Майлз продолжает более отчаянно и требовательно:
- Квинт, будь ты проклят! Я знаю, что ты здесь… где-то. - Действительно, нахмурившись, от чего его безупречный лоб сильно сморщился, как мятая бумага, мальчик смотрит прямо на Квинта… возможно не видя его. - Не "умер"… - изящный рот Майлза искривляется от отвращения, - только не ты. Она же тебя видела? Новая сверхжуткая гувернантка? Я зову ее "Святая Выдра". Правда здорово придумал? Квинт? Она тебя видела? Конечно, она никому не говорит, слишком хитрая, но Флора догадалась. Было столько скучной болтовни про "чистоту" детства и необходимость "быть хорошим", начиная жизнь с чистыми руками. - Майлз резко засмеялся. - Квинт? Знаешь, они меня поймали… выгнали… как ты боялся… как предупреждал. Думаю, я сам виноват… какой дурак! Рассказал всего двоим или троим про это… мальчики мне нравились, о! Очень сильно… я им тоже нравился.

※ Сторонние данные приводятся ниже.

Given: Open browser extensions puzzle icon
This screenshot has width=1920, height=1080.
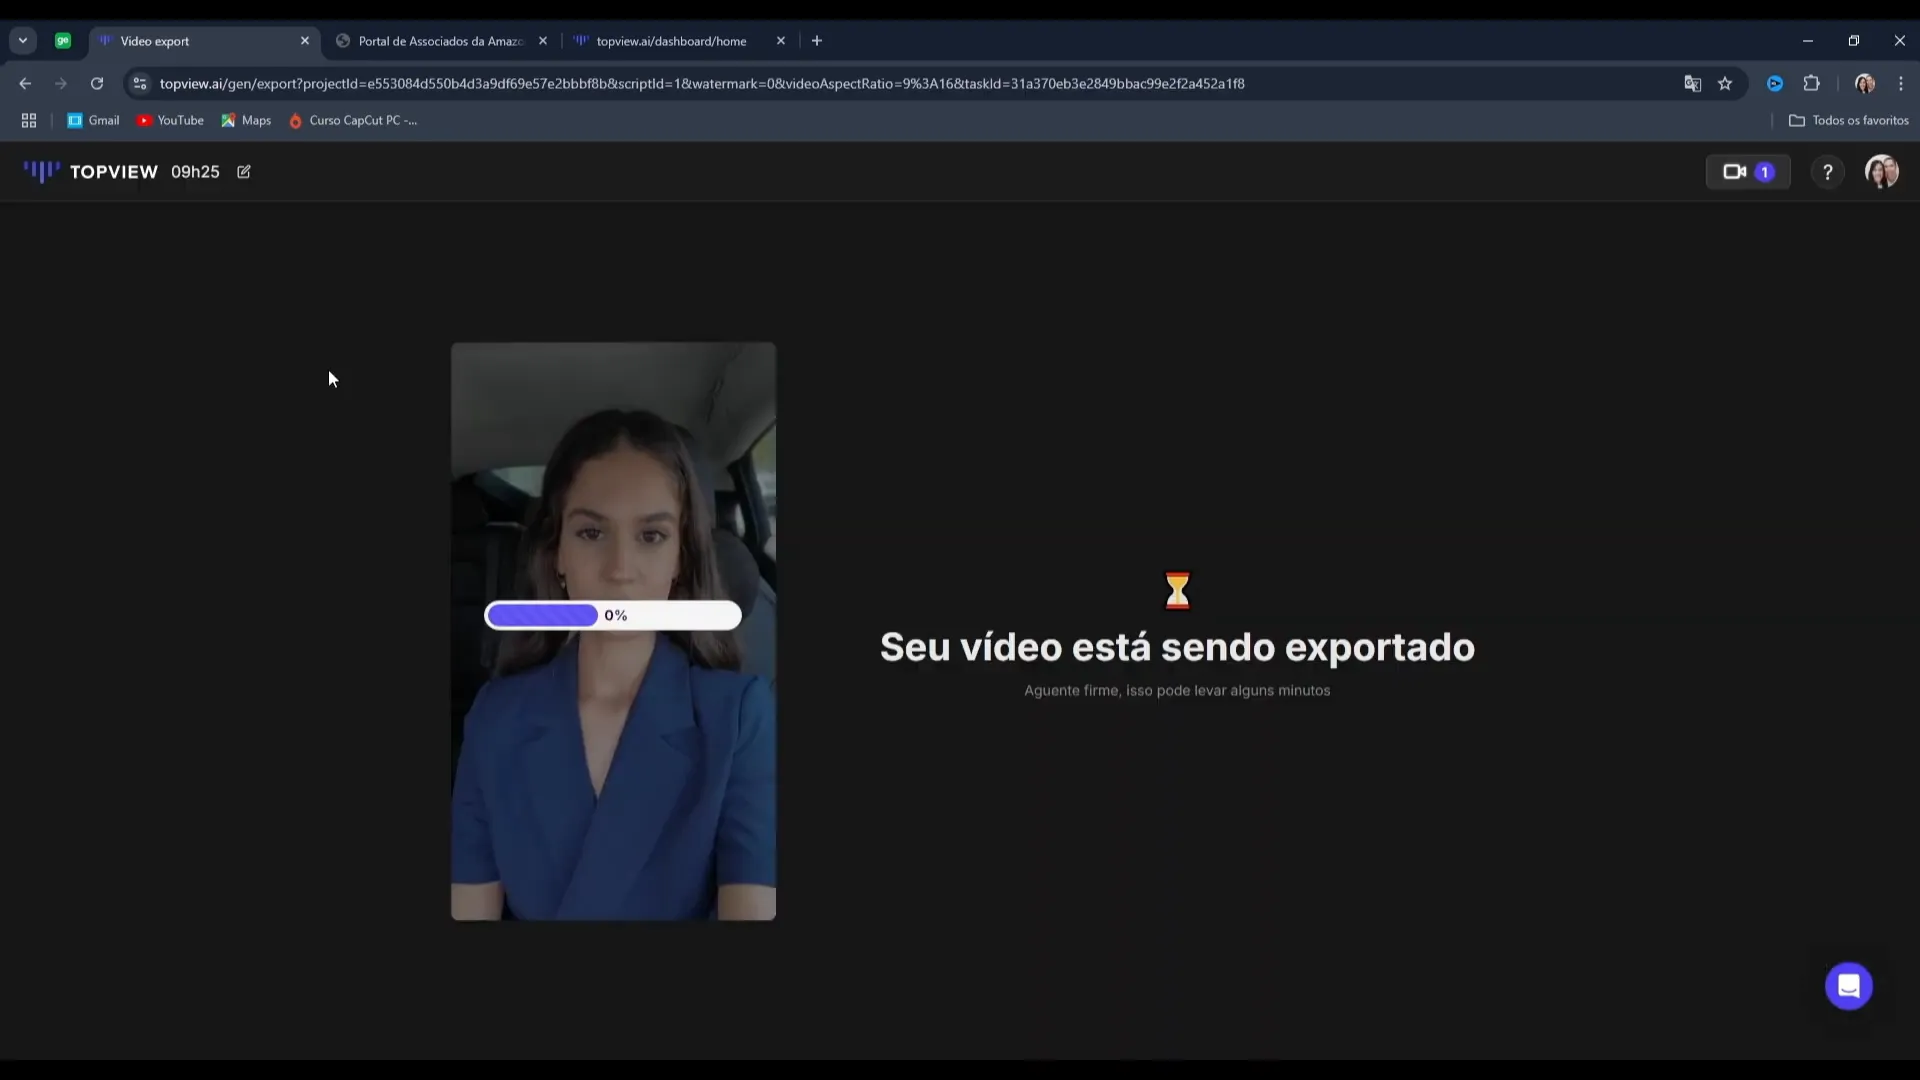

Я знаю… они поклялись никому ни слова, и все же… как-то так… все стало известно… был жуткий шум и гам… ненавижу! Они все враги, их так много! Квинт? Я люблю только тебя.
И я люблю только тебя, дорогой Майлз.
Квинт является Майлзу - высокая, мерцающая фигура, выше, чем в жизни. Пораженный, Майлз задохнулся, взглянув на него, потом на четвереньках он ползет к Квинту, теперь уже плача:
- Квинт! Квинт! - Стеная в бреду восторга, он пытается обнять привидение, его ноги, бедра. Эфемерность Квинта его не отпугивает, возможно, от возбуждения он не совсем все понимает. - Я знал! Я знал! Я знал! Ты меня не бросишь, Квинт?
Никогда, мой мальчик, вот тебе мое слово.
Затем, о ужас, внезапно раздается голос, гнусавый, пронзительный, злой.
- Майлз? Ах ты, непослушный мальчик, где ты?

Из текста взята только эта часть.